Dichiarazione a verbale di Pietro Riggio. Dopo avere premesso di non avere conosciuto personalmente Antonello Montante, ricorda che un giorno – è il 2000 voleva fare un’estorsione ai danni di un suo fratello che aveva un negozio di giocattoli. Fu fermato da Salvatore Dario Di Francesco, un boss (che poi si pentirà anche lui e accuserà anche lui Montante) «che si mostrò molto rammaricato delle mie intenzioni, poiché mi disse che i Montante erano vicini alla famiglia di Serradifalco, nel senso che si prestavano ad assumere persone indicate da quella famiglia e non erano pertanto persone da vessare, quanto piuttosto da ‘riguardare’…».
Così Riggio non chiese più la tangente.

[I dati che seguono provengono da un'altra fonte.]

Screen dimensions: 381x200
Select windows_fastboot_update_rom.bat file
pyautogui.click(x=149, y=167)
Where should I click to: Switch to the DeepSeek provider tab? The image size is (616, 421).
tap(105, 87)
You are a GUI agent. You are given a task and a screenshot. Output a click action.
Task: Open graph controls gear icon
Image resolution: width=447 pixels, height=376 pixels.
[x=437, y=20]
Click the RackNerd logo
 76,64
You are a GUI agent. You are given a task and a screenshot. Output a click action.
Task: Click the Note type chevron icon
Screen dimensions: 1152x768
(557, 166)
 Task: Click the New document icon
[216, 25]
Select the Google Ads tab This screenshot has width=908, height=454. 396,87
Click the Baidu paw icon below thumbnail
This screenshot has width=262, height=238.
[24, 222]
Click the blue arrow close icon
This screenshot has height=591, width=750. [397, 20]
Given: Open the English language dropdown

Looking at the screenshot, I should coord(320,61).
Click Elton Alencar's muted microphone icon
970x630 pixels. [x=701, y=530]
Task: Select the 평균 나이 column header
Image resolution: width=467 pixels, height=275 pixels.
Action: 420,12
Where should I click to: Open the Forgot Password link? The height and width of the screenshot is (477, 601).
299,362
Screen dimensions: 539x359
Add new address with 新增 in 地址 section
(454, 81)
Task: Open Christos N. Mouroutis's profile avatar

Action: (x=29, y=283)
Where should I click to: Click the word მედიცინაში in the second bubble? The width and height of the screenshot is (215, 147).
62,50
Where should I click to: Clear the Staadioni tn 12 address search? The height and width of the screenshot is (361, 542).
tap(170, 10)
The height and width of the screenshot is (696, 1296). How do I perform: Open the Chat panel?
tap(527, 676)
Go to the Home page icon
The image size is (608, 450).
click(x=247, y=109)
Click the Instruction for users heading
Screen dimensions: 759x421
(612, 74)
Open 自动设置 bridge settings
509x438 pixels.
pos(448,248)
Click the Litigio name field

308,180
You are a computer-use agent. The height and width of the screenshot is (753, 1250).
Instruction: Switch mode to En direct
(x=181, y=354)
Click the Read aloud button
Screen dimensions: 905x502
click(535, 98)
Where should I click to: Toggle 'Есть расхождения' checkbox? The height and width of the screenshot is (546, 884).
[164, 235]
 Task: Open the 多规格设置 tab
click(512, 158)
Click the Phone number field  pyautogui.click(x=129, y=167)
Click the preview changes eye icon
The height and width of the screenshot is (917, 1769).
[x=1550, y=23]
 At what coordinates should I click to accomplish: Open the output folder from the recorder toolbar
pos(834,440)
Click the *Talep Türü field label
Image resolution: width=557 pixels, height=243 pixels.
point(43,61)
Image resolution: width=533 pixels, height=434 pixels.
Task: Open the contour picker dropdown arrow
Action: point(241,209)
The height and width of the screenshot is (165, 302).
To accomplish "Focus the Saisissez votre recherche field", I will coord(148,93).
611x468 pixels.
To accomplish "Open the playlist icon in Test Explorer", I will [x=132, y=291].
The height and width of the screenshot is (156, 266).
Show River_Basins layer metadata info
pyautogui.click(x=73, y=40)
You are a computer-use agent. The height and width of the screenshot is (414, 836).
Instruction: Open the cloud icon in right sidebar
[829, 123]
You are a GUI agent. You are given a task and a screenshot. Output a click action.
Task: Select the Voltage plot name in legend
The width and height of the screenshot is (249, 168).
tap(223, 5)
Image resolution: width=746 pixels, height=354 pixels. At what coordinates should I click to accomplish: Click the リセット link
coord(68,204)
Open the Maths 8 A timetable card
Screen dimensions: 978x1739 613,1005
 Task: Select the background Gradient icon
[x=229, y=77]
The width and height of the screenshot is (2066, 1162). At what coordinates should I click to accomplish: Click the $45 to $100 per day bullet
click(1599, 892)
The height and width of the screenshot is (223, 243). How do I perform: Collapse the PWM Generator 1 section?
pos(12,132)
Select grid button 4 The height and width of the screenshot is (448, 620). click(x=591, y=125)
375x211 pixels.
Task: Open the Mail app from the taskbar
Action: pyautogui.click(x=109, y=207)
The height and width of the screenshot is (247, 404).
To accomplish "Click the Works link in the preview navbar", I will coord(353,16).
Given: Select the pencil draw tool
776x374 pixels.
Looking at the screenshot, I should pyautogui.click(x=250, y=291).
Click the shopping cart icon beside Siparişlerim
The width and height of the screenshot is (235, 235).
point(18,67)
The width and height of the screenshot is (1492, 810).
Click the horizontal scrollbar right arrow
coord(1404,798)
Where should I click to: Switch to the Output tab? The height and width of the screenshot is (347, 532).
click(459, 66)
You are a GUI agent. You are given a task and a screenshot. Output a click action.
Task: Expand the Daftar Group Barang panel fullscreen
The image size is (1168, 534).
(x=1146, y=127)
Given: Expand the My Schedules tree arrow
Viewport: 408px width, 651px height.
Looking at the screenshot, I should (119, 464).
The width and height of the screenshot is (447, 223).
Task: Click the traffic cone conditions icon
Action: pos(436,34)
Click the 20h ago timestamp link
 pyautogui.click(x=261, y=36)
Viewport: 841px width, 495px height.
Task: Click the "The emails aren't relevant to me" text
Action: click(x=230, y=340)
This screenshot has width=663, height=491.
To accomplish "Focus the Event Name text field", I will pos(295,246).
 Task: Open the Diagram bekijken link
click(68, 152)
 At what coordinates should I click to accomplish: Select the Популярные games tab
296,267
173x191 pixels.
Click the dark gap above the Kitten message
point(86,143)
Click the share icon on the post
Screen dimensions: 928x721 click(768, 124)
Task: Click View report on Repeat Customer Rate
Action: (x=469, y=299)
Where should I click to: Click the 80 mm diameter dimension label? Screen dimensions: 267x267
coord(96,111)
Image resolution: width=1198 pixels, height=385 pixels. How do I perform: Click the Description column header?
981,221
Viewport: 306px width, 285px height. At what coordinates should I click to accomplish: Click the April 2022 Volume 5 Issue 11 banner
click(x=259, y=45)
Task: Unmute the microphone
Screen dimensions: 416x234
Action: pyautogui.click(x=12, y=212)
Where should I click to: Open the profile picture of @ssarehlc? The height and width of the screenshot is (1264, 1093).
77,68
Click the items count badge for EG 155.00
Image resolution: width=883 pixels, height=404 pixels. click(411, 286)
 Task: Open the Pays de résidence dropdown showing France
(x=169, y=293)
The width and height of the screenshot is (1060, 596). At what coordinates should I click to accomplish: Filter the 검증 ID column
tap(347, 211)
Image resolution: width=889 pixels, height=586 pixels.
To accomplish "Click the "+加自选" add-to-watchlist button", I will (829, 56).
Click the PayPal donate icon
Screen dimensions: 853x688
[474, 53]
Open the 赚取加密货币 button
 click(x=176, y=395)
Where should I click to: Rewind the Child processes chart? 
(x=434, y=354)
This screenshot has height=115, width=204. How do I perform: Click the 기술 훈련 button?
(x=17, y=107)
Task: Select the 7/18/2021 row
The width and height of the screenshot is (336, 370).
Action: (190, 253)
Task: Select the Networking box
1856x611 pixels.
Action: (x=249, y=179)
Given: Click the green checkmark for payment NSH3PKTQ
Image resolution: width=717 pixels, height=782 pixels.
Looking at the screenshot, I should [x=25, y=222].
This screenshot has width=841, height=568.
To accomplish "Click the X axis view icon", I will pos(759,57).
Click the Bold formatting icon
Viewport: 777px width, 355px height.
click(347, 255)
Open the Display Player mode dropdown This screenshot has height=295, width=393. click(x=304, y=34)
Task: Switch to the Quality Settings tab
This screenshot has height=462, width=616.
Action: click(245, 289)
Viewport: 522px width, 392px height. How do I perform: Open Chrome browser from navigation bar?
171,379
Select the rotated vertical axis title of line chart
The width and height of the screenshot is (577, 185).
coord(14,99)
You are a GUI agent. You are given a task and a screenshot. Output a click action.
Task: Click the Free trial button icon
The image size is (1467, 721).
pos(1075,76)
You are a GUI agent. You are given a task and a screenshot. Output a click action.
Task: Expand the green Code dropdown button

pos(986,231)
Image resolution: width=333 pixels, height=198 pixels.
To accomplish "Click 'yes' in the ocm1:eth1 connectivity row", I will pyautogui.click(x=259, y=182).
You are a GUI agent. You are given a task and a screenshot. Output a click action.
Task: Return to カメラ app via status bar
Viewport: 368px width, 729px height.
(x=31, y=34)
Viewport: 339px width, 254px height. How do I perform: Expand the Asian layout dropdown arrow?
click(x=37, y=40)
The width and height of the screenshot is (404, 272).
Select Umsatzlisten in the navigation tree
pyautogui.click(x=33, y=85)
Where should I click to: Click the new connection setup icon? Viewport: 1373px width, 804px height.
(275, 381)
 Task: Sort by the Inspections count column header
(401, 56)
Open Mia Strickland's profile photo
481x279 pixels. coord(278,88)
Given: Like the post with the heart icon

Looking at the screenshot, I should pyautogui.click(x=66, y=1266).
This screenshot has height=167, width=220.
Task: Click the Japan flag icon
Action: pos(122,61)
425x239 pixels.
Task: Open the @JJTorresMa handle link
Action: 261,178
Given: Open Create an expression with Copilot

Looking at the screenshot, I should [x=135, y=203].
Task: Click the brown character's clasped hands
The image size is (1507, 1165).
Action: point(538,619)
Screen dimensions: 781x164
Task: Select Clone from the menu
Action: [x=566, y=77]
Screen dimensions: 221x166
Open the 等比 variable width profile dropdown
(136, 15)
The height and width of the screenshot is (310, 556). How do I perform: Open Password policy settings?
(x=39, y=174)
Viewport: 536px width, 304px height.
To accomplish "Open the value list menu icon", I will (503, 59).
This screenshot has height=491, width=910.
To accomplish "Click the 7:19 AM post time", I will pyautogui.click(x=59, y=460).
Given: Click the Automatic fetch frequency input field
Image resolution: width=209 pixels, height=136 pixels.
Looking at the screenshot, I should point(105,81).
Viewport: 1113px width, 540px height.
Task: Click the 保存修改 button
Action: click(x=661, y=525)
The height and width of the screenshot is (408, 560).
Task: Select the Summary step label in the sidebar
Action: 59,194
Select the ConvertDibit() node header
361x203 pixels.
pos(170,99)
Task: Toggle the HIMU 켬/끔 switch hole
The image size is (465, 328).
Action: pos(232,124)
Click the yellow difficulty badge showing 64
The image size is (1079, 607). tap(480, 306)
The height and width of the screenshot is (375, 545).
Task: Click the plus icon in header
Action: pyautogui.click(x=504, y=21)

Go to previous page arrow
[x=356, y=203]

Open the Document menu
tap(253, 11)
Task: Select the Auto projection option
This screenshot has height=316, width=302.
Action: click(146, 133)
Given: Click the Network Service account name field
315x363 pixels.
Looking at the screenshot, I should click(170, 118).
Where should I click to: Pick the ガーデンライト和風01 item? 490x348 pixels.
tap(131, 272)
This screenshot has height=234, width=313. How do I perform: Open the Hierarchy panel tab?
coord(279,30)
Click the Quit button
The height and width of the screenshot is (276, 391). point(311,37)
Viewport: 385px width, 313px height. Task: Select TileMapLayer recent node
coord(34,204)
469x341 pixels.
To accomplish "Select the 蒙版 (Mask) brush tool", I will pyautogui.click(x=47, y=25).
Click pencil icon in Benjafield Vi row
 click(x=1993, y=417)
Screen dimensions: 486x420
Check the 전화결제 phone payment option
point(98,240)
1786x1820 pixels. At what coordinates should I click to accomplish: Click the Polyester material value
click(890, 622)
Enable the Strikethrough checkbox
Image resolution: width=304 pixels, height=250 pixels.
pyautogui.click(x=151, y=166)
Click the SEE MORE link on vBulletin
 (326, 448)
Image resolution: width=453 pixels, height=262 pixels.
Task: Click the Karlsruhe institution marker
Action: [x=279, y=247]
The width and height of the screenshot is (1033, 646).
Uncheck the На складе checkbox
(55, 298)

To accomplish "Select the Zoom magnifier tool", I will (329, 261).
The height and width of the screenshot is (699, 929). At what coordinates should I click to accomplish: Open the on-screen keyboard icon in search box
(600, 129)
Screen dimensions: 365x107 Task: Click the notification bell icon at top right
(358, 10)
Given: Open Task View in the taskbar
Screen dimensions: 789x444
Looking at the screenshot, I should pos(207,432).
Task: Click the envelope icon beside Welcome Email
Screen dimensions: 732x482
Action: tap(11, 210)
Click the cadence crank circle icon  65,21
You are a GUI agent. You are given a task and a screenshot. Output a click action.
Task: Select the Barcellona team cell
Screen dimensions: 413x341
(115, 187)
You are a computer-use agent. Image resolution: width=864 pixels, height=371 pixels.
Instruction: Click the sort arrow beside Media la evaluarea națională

E precisa: «Le assunzioni di cui mi ha parlato Di Francesco si riferivano ad una fabbrica di Serradifalco, gestita da Antonello Montante, fabbrica dove, per quel che mi fece intendere Di Francesco, lavoravano già persone indicate dalla famiglia mafiosa ». Poi riferisce di un’altra «mediazione », quando un amico di Montante, Massimo Romano, titolare di una catena di supermercati, per aprirne uno a Serradifalco «ha chiesto il permesso ad Arnone attraverso l’intervento dello stesso Montante». Un’ultima annotazione di Riggio: «Quando ho saputo che Montante era diventato un simbolo dell’ antimafia, mi sono stupito assai, sapendo della sua vicinanza a noi».
Il terzo pentito, Carmelo Barbieri: «Uno dei capi della mia famiglia, Carmelo Allegro, mi disse che i Montante erano ‘soggetti amici’..».